第4話 頼みの綱は強欲師匠⁉︎

 フランソワがまさか足から落ちてくるとは、夢にも思っていなかった。

 どうやって受け止めたらいいのか分からない。

 でも、悩んでいるひまはない。

 なんとかして、落下の衝撃だけでも弱めなくては。

 決死の覚悟でフランソワの背中を抱き止めた。

 だが、落ちてくる勢いに負けて仰向けにひっくり返ってしまう。

「うーっ。重い」

 あたしより一回り以上大きい体に乗られて呻いた。

「あら、ごめんなさい」

 すぐ目の前にフランソワの顔がある。

 今にも唇と唇がくっつきそうな距離。

 細い腕が首に巻き付いてきて、顔が迫ってくる。

「ちょっと早くのいて」

 あたしはフランソワの顔を強引におしのけた。

「もう少しだったのに」

 フランソワが残念そうな声を出して体の上からおりていく。

 ファーストキスを奪われてたまるか。

 初めてはイケメンがいい。

 眠っていたときにキスをしたとかいうようなことをフランソワが言っていたようだが、意識のない間にされたことはノーカウント。

 あたしはゆっくりと立ち上がった。

 痛いところはとくにない。

 クッションの上にさらに衣服を敷いたのが功を奏したようだ。

「大丈夫? 痛いところない?」

 まだ不満そうな顔をしているフランソワに聞いた。

「ええ。大丈夫そうです」

 どこか破れたのだろうか。

 フランソワはスカートのすそを気にしている。

「おい。何か物音がしなかったか」

 家の中から声が聞こえてくる。

 そんなに大きな音はしなかったと思うが、耳ざとい従僕が起きてしまったらしい。

 このままでは見つかってしまう。

「行こう」

 あたしはまだスカートのすそを気にしているフランソワの手を引っ張った。

「破れている」

「えっ」

「ほら、ここ。破れているでしょう」

 フランソワがスカートの裏を見せた。

「そんなことどうでもいい。早く逃げないと」

 これだから貴族のお嬢さまは困る。

 今がどういう状況かまったく分かっていない。


「お嬢さまがいない」

「これはなんだ」

 男女の入り混じった声が聞こえ、複数の足音が聞こえてくる。

 まずい。

 ここで捕まったら元も子もない。

 フランソワの手を引っ張て駆け出す。

 運動が得意なあたしは塀をよじ登って中に入ってきたが、運動の苦手なフランソワではそれは無理だろう。

 門に向かうことにする。

 道は門まで一直線。左右には手入れのいきとどいた背の高い木が並び林のようになっている。

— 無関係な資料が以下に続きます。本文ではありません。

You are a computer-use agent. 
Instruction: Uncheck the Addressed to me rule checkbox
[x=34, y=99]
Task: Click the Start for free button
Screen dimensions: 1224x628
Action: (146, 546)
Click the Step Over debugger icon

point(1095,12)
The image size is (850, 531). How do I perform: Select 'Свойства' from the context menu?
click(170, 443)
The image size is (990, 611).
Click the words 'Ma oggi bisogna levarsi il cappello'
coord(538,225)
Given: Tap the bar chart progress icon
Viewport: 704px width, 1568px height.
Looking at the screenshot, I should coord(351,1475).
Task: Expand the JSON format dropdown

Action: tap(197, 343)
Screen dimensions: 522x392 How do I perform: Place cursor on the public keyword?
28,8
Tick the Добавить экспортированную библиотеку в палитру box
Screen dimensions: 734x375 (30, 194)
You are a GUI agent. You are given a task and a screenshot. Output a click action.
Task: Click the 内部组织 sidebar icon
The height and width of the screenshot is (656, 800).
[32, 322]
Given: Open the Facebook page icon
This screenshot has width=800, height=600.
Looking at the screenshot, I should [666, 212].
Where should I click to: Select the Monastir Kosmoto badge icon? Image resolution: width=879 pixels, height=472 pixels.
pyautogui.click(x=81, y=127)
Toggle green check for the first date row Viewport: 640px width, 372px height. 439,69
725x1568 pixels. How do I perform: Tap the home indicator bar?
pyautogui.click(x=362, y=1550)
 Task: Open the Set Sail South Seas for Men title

 貴族の庭は馬鹿みたいに広い。走っても走ってもなかなか門に着かない。

 後ろから足音が近づいてきているような気がする。

 もっとスピードを上げたいが、足が遅いうえに中身がいっぱい詰まった鞄を持っているフランソワの手を引っ張っていては、なかなか思うようにはいかない。

「おーい。こっちだ。誰かいるぞ」

「門だ。門に行け」

 声が間違いなく近くなってくる。

 後ろを見ると、ランタンの光が見えた。

 ダメだ。追いつかれる。

「こっち」

 とつぜんフランソワに手を引っ張っぱられ、左の林の中に飛び込んだ。

 木々の間に人一人がやっと通れるぐらいのすき間があった。

 それが道のようになっている。

 木を手入れするために作られたものだろうか。

 何度も来ていたが、林の中に入ったのは初めて。

 前を歩くフランソワは慣れているのか木をうまく避けながら、器用に進んでいく。

「どこへ行くの?」

 あたしはときどき木にぶつかりながら、どこへ向かっているのか不安になってくる。

「秘密の門です」

「そんなものがあるの?」

「子どものころ、お兄さまとお庭でよくかくれんぼをしていたんです。隠れるところを探し回っていたときに見つけました」

 木の間からわずかに漏れる月明かりの中をフランソワは迷いはなく歩いていく。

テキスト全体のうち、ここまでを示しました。